Why Simla Still Allures

I had been to Simla when I was 11 and even then people spoke about the crowd, excessive development,

Published: 17th April 2014 08:27 AM  |   Last Updated: 17th April 2014 08:34 AM   |  A+A-


I had been to Simla when I was 11 and even then people spoke about the crowd, excessive development, commercial establishments ruining the city and the downward slide of the once summer capital of India. I don’t remember much about that trip. I had gone with my parents and my cousins, and like all family trips, the children tend to run around, while the adults do the more serious ‘touristy’ stuff.  The four of us cousins hung out at the guest house, ate daal and roti, played with pillows, hit each other, fought, exchanged words and then made up again. That sums up my memory of this trip to Simla at 11.

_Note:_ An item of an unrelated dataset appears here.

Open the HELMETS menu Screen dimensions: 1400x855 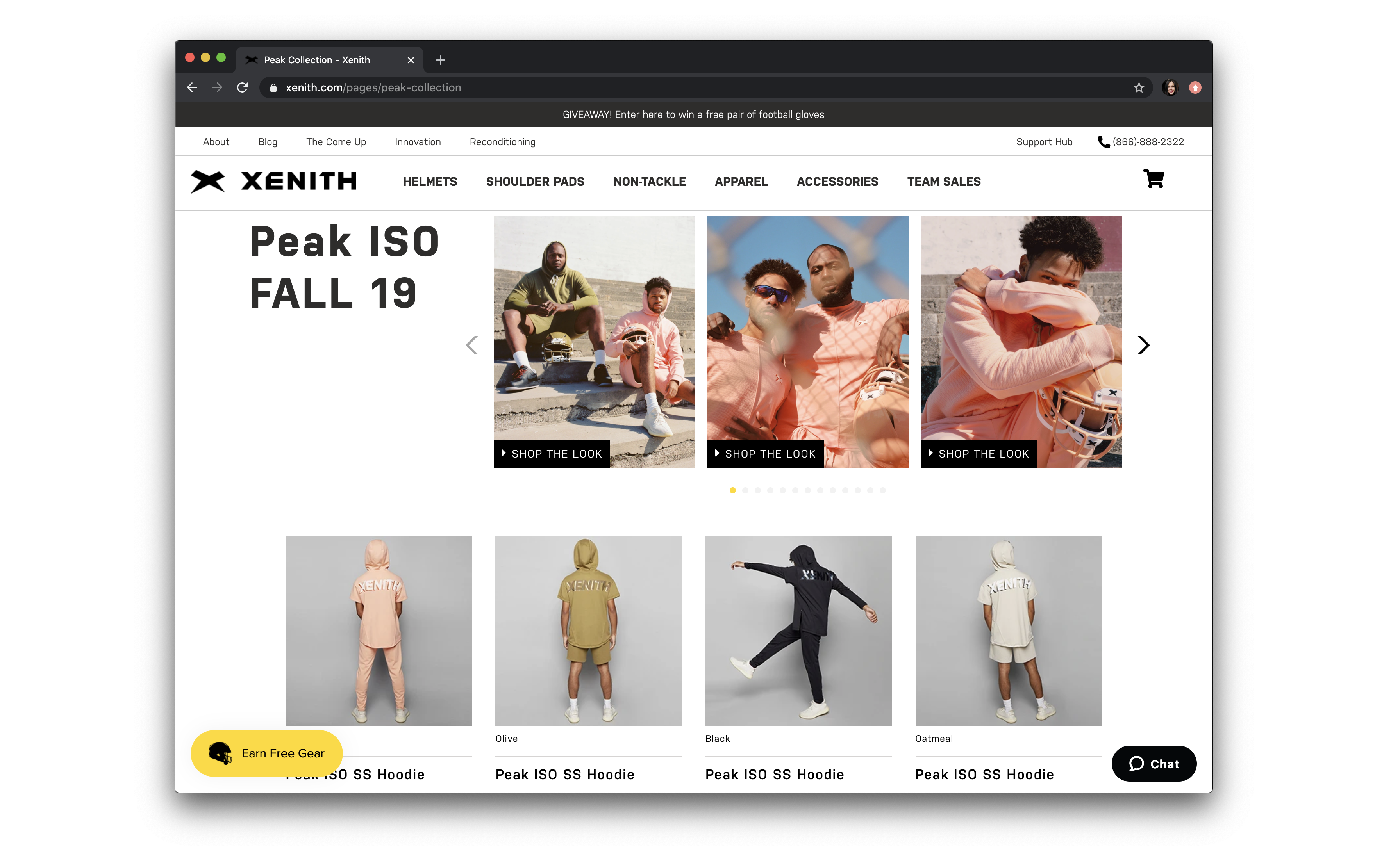[430, 182]
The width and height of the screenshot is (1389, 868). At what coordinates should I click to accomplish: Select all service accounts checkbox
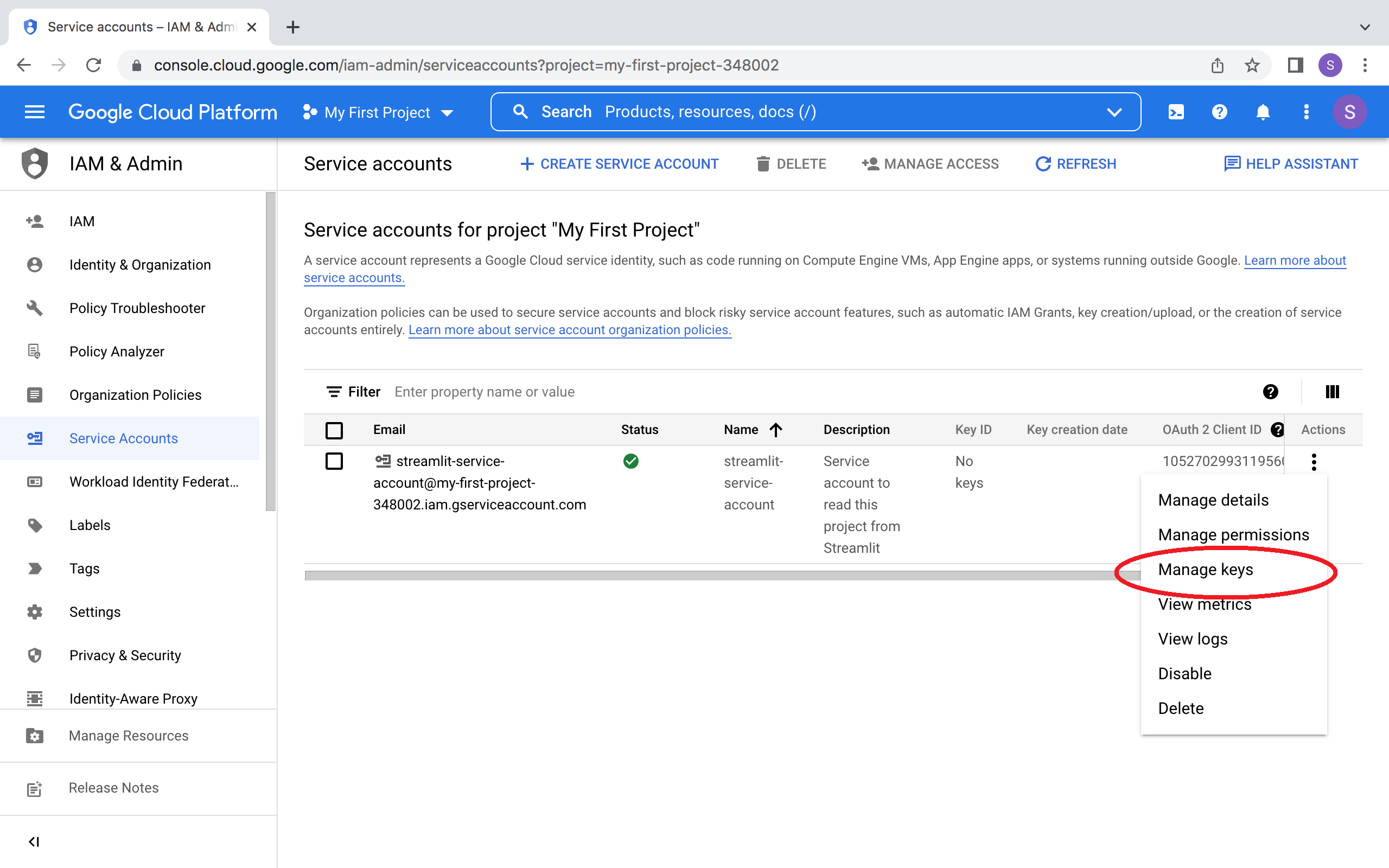point(334,430)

I wasn’t expecting much when I visited last month, knowing that even 20- years- ago it was no longer the ‘Queen of the Hill-Stations’ - a term coined by the British.

But I was surprised. I thought of many reasons to explain why I liked what I saw - maybe we went off-season, maybe because it was not a weekend, maybe… maybe … maybe… Simla offered us a lovely holiday. It let us take long, meandering walks about the main road with no cars honking to make us jump out-of-the-way. It gave us a range of food from road-side chaat to tiny shops with warm, delicious gulab jamun, to five-star hotels with brilliant daal.  There was lots to do, so much that we didn’t even do the typical points that seem to exist without fail in ALL hill stations in this country. We walked, got lost, found another route, talked, clicked and walked.

There were two highlights of this trip - two things that each of you must absolutely do if you visit Simla. The first one is a heritage walk - it is a DIY heritage walk, so you set your own pace and it’s a nice long walk.

Just in front of the main square, there is a green board that says Heritage Walk 1.

This walk was more than 2 kilometers long, so be ready for it. Parts of it are not via the main road, and those bits are pedestrian paths, curved, quaint and with lots to see.

There are 24 stops and each stop  can be easily identified with a green coloured board and a bit of history of the building you are looking at… read it… and then walk on ahead.


I walked, marvelled and loved so many of these old structures, read the little bits about their history and made my way to the Indian Institute of Advanced Study. If there is anyway to sum up my memory of Simla, it is this building. Imposing and beautifully maintained, it is a wonderful treat, also given that you have tours inside. It stands like a regal Renaissance styled building, belonging to another world, surrounded by green grass (that you are not allowed to walk on) and luxurious trees.  I went for a guided tour inside the building and there are stories, secrets and gasps to be shared.

And the second is this brilliant, one-of-its-kind heritage theatre in Simla called Gaiety. It has been renovated really well and is open for all to ogle at.

Simla was fun. It wasn’t disappointing and far from boring. And it made me realise that you are never completely done with any city, even if it is one of the oldest tourist hill stations in the country… there is always more to see.

Go to Simla, include it in that plan next time and you might also be surprised!

— Bhavani  is a traveler by choice, photographer by interest and writer by desire. She crafts tours at Audiocompass.In and blogs at

Travel tips

■   Stay at a place near Mall Road, makes walking about much easier. That’s if you like to walk around a city - I feel that’s the best way to get under the skin of any place.

■   Definitely visit the Institute of Advanced Studies.

■   Even if you cannot walk the entire heritage trail, try to see some of the key stops on the way. There are some marvellous buildings under various states of disrepair and one never knows when some might collapse. You can also take a car for more than half of the route.

■   Get into the bazaar road, the lane below the main mall lane - it’s narrow, crowded but has all the local stuff. You also get to mingle with the locals as they muddle about their Sunday shopping sprees. The jalebi  is brilliant at Nathuram’s - fresh, hot and juicy. There are many shops to choose from, am sure any other one will be equally good.